French cinematographer (born 1957)

Bruno Delbonnel, ASC, AFC, (born 1957) is a French cinematographer, known for working with high-profile directors including Jean-Pierre Jeunet, Tim Burton, the Coen brothers, Joe Wright, and Wes Anderson.

==Life and career==
Delbonnel was born in Nancy, Meurthe-et-Moselle, France and graduated in 1978 from the ESEC (Paris, Île-de-France).

Delbonnel's accolades include a César Award and a European Film Award, as well as six Academy Award nominations and four BAFTA Award nominations.

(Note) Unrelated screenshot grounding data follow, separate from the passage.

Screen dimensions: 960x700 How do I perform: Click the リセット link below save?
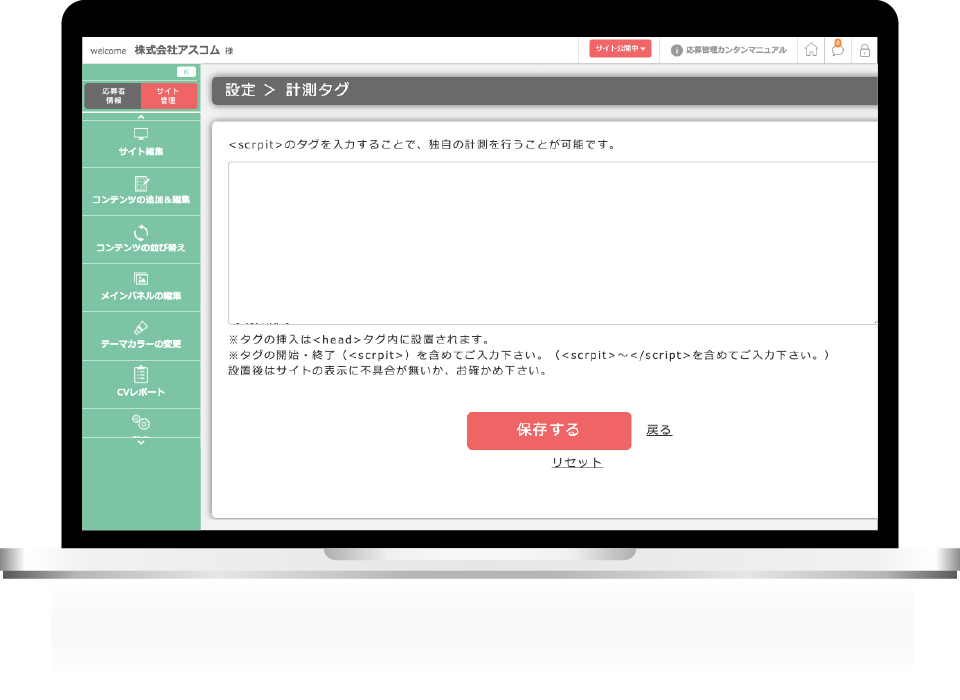(576, 462)
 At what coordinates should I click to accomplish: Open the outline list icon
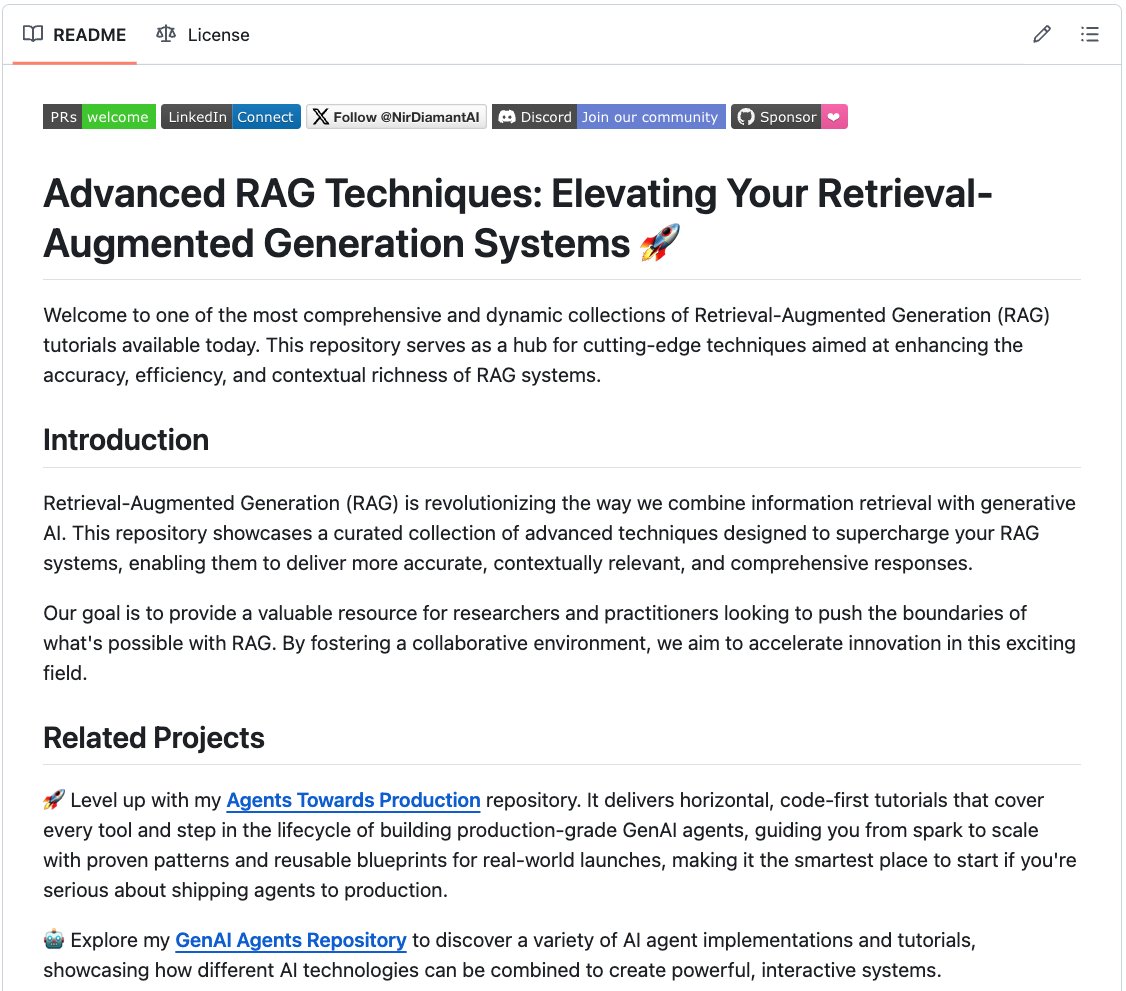[x=1089, y=34]
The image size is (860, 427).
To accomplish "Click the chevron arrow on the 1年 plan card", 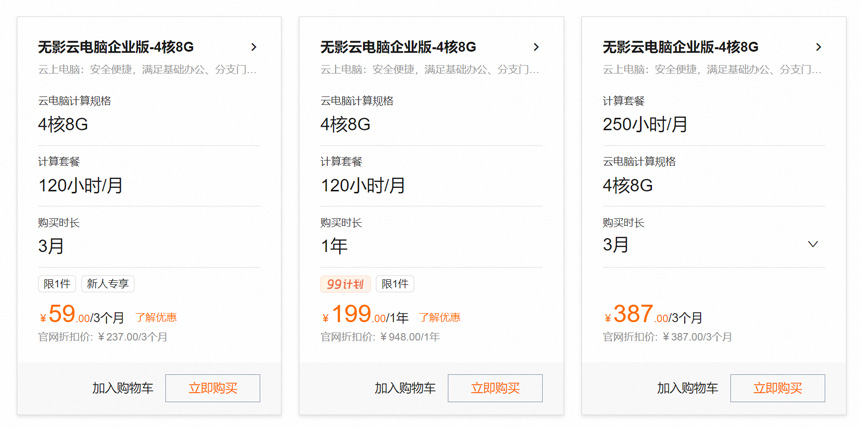I will [536, 47].
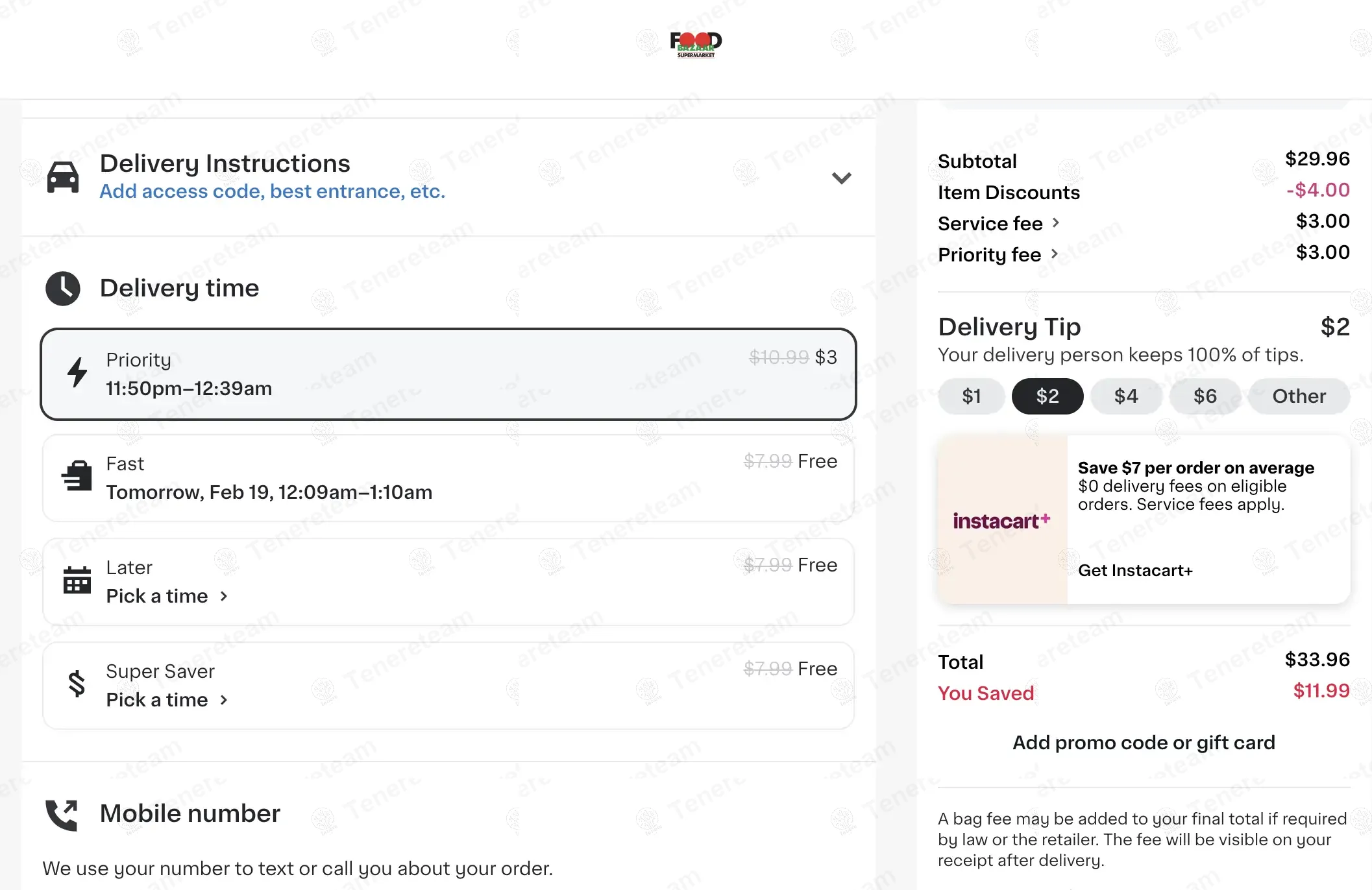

He was appointed in 2019 as the head of the cinematography department of the Paris film school, La Fémis.

==Style==
His work tends to feature stylised colour palettes, often featuring yellows and greens as prominent and ubiquitous colours, which tint the whole image. Also, often in his work, the film stock has a very apparent, well-defined grain structure.

==Filmography==
===Cinematographer===
Short film

| Year | Title | Director | Notes |
|---|---|---|---|
| 1984 | Pas de repos pour Billy Brakko | Jean-Pierre Jeunet |  |
| 1993 | Jour de fauche | Vincent Monner |  |
| 1996 | Regarde-moi | Gabrielle Lazure |  |
| 2006 | Tuileries | Coen Brothers | Segment of Paris, je t'aime |
| 2016 | Come Together: A Fashion Picture in Motion | Wes Anderson |  |

Feature film

| Year | Title | Director |
| 1993 | Not Everybody's Lucky Enough to Have Communist Parents | Jean-Jacques Zilbermann |
| 2001 | The Cat's Meow | Peter Bogdanovich |
| Amélie | Jean-Pierre Jeunet |
| 2003 | Not For, or Against | Cédric Klapisch |
| 2004 | A Very Long Engagement | Jean-Pierre Jeunet |
| 2006 | Infamous | Douglas McGrath |
| 2007 | Across the Universe | Julie Taymor |
| 2009 | Harry Potter and the Half-Blood Prince | David Yates |
| 2011 | Faust | Alexander Sokurov |
| 2012 | Dark Shadows | Tim Burton |
| 2013 | Inside Llewyn Davis | Coen brothers |
| 2014 | Big Eyes | Tim Burton |
| Francofonia | Aleksandr Sokurov |
| 2016 | Miss Peregrine's Home for Peculiar Children | Tim Burton |
| 2017 | Darkest Hour | Joe Wright |
| 2018 | The Ballad of Buster Scruggs | Coen Brothers |
| 2021 | The Woman in the Window | Joe Wright |
| The Tragedy of Macbeth | Joel Coen |
| 2025 | The Phoenician Scheme | Wes Anderson |
| 2027 | Jack of Spades | Joel Coen |

Television

| Year | Title | Director | Notes |
|---|---|---|---|
| 2024 | Disclaimer | Alfonso Cuarón | Miniseries; Shared credit with Emmanuel Lubezki |

===Other credits===
Director
- The Grand Circus (1989) (Documentary film)
- Paso doble (2006) (Documentary short)

Writer
- Things I Like, Things I Don't Like (Foutaises) (1989) (Short film)

Actor
- The French Dispatch (2021) (As François-Marie Charvet)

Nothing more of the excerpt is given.